EU leadership on narcotics strategy in Afghanistan
By Jorrit Kamminga, Director of Policy Research at ICOS
New Europe, 1 December 2007
An important step in the right direction of Europe’s policy vis-a-vis Afghanistan has unfortunately gone unnoticed: with an overwhelming majority, the European Parliament recently adopted a recommendation to the European Council calling for a scientific pilot project to further investigate the possibilities for strictly- controlled morphine production in Afghanistan.
The European Parliament also expressed the Europe-wide consensus that chemical spraying of poppy crops should not be implemented in the war-ravaged country. The endorsement from the European Parliament could not have come at a better time: in the last two years the Afghan opium crisis has completely run out of control, resulting in skyrocketing poppy cultivation and opium production. The massive illegal opium economy is currently hijacking both the development and reconstruction efforts in the country and jeopardising NATO’s stabilisation mission.
The parliament has judged the situation correctly and is calling for a change of counternarcotics policies in Afghanistan. Based on extensive on-theground research undertaken in the southern provinces of Afghanistan, the Poppy for Medicine project the European Parliament refers to would boost much-needed economic development, bring illegal poppy cultivation under control and build support for NATO’s thorny stabilisation mission in Afghanistan. It involves licensing the controlled cultivation of poppy to produce essential medicines such as morphine to be exported and consumed in countries facing an acute shortage.
Unlicensed poppy cultivation would remain a criminal activity. Tailored to the realities of Afghanistan, Poppy for Medicine projects would link the country’s two most valuable resources - poppy cultivation and strong local village control systems - to secure the controlled cultivation of poppy for the local production of morphine. ICOS released a Poppy for Medicine technical dossier in June this year, detailing the specifics of the scientific pilot project that could be run next year in several areas of Afghanistan including the troublesome south and southeast.
Currently, over half of the international aid addressing the Afghan opium crisis is poured into aggressive crop eradication, which is wreaking havoc in the poppy growing areas – creating social tension and jeopardising NATO’s overarching objective of winning the Afghans’ hearts and minds. Crop eradication is not only destructive, but fails to recognise that opium cultivation presently provides livelihoods for more than three million Afghans. Taking opium cultivation away without providing an alternative income for povertystricken farmers is simply not a viable strategy. When it comes to the looming prospect of aerial spraying of chemicals, the British Foreign Office Minister Lord Malloch Brown recently stated that only the United States is favouring this drug control strategy in Afghanistan.
The US is increasingly pushing for chemical spraying of poppy crops as a silver bullet solution to Afghanistan’s huge illegal opium economy, modeled on similar strategies tried in vain for decades in Latin America. President Karzai is strongly opposed to chemical spraying and needs all the support he can get from European countries and the EU at large to counter-balance the US and prevent a nightmare scenario in Afghanistan. Chemical eradication would not only spell utter disaster in terms of environmental and public healthrelated risks, but would give the Taliban the decisive advantage in southern Afghanistan – the area where the future of the country and the entire region is determined in terms of stability and the possible return of extremism.

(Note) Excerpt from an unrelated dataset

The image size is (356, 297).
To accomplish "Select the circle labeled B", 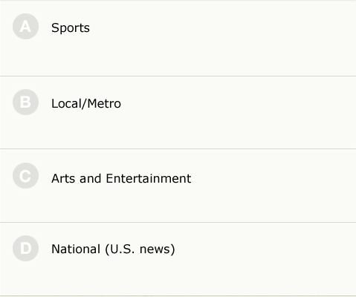I will tap(25, 102).
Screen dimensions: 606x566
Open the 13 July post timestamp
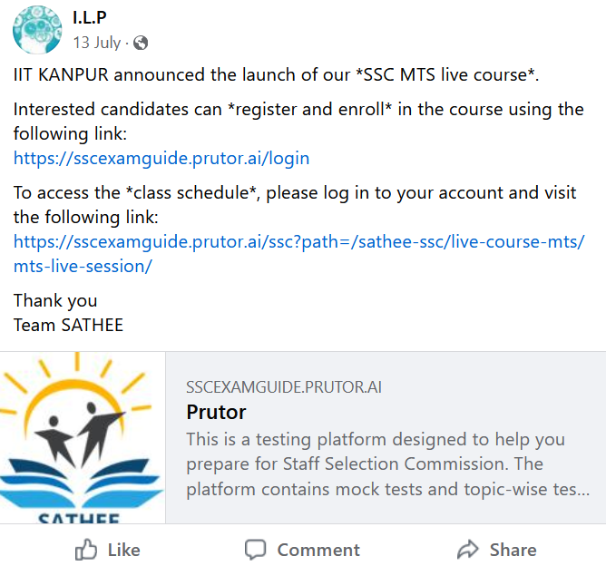click(97, 43)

The European Parliament consensus on the need for a different approach is a crucial first step in the right direction. The Afghan opium crisis is no longer a simple counter-narcotics problem, but has become the main impediment to the success of the international community’s mission of stabilising and reconstructing Afghanistan.
Failure to seriously address this problem in a sustainable manner will bolster the insurgency by providing the Taliban with a fertile recruitment ground and support base. It would also mean that all European Union funds and efforts invested in Afghanistan would have been in vain.